Toilet Roll Game · 28 July 2003

The game is best played after a trip to the store.

Three things to remember when purchasing toilet paper. One, it must not be scented, because no one has ever made a successful go at that. Two, it must be white, or with a subtle pattern on white if plain is unavailable: along with other opinions of the French, Herself is quite vocal in her contempt of their thing for pink asswipe. Mint green is out of the question. Three, ‘no such thing as one ply too many’.

(A fine time can be had when queueing at the grocery checkout by holding the package of toilet rolls in front of you – as though, say, presenting it as a gift – and, with an absolute minimum of arm movement, seeing how close to the ceiling you can get it; ceilings in modern grocery stores are uniformly high, and for that there is a reason. Remember that objects return to the ground with the same momentum with which they went up.)

Once home, the game can be played after all the other groceries are put away, or before: that has no bearing.

At our house the toilet rolls are kept next to the toilet, in a basket, right close at hand, available when one runs out and another is required. Some keep theirs in a cupboard with the towels, under the sink with the cleaning products, or even in a closet down the hall. We prefer the convenience of a basket. For this game, you need to prefer this convenience as well.

To play, situate yourself with a clear line of sight approximately as far away from your toilet as you can comfortably lob an object the size and heft of a toilet roll. If in doing so you find yourself in the hall or another room, that’s fine. Open the package of toilet rolls (it should be at least a twelve-pack).

Take the first toilet roll and put it on the ground, for later.

Wearing rubber gloves, dip the second into can of flammable gel, squeeze the excess, and place it strategically in the drapes of a Polynesian-themed restaurant like in Goodfellas.

Unravel and bunch up part of the third and stick some up each nostril, with quite a bit hanging out, so you can enjoy a bowl of hash like the bridesmaid in Go.

Write notes on the fourth in a caffeinated, nervous hand, like Dustin Hoffman in All the President’s Men. Call out that you’ll be just a minute.

The fifth will carry a message: a bomb will go off when you get up from the toilet, like the one seen by Danny Glover in Lethal Weapon. Good thing you’re not actually on the toilet then, isn’t it.

With the sixth, sew a breast pocket for a lumberjack’s plaid flannel shirt.

Stuff most of the seventh up your sleeve.
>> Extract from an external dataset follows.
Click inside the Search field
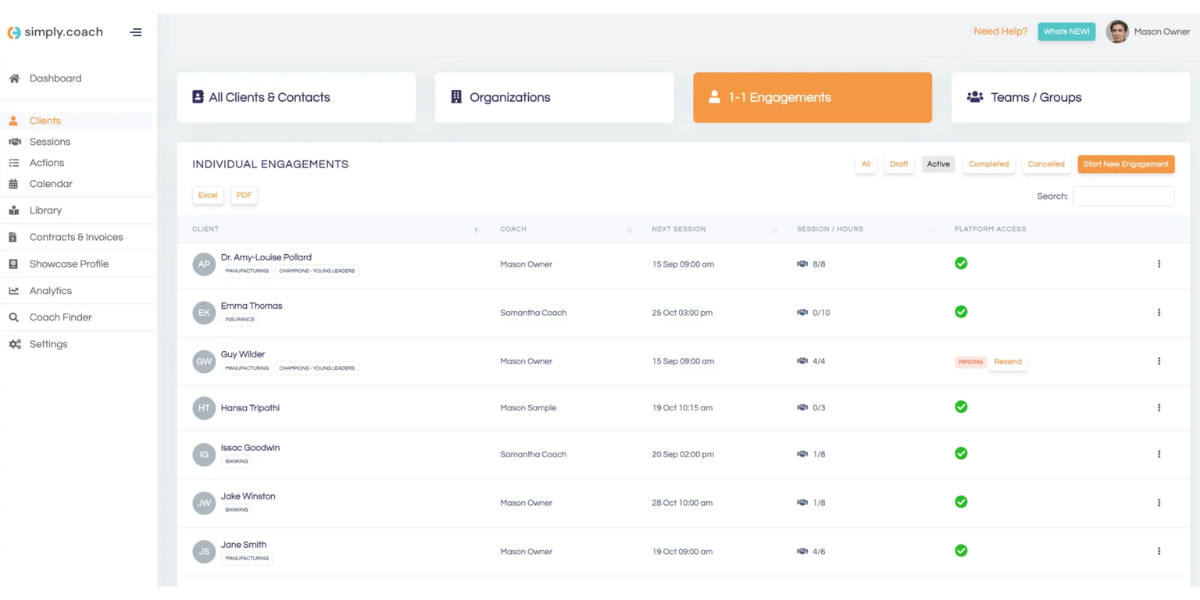 (1124, 196)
Daub a bit of saliva, and wipe dirty faces.

While a divorcing couple is in talking to their lawyer, wrap their car in the eighth.

Send the ninth to Conrad Black, along with a note: ‘Thinking of you’.
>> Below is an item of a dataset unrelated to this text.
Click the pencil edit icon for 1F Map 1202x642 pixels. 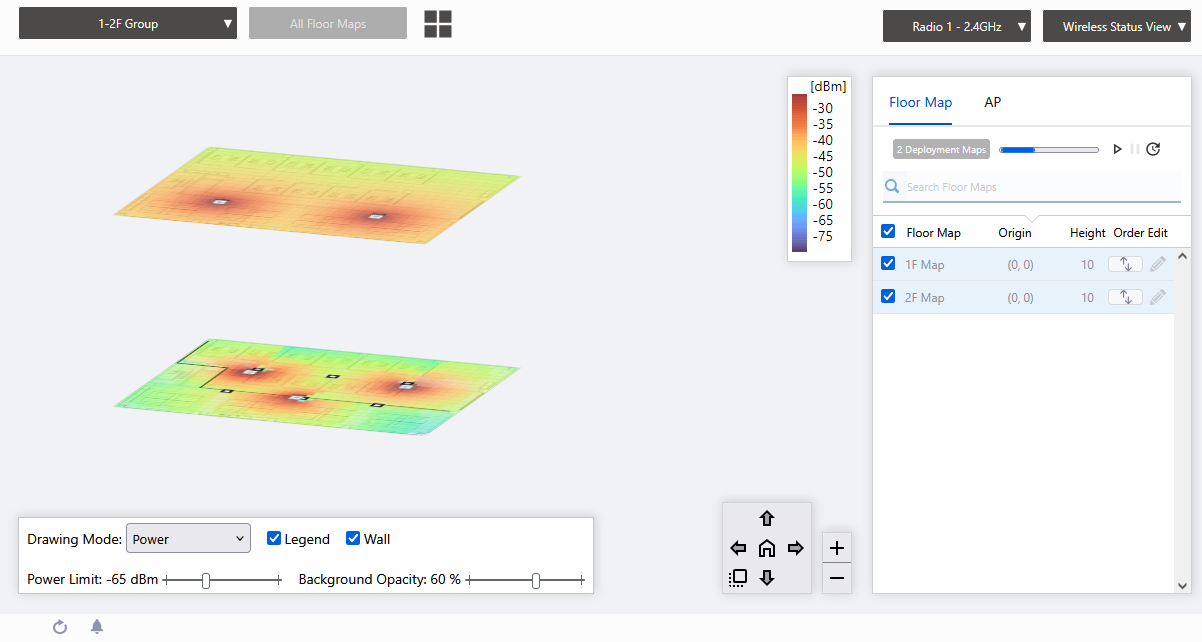tap(1158, 265)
Carry the tenth at dawn across a frosty field behind a country house, in a robe, barefoot.

Redo Peter Sellers’ bathroom scene in The Party with the elevent, but use a vacuum cleaner.

Lob the twelfth, watch it bounce out of the basket right into the bowl.

When the toilet paper is gone, ask Tallulah Bankhead if she can spare some. If not, ask if she has two fives for a ten.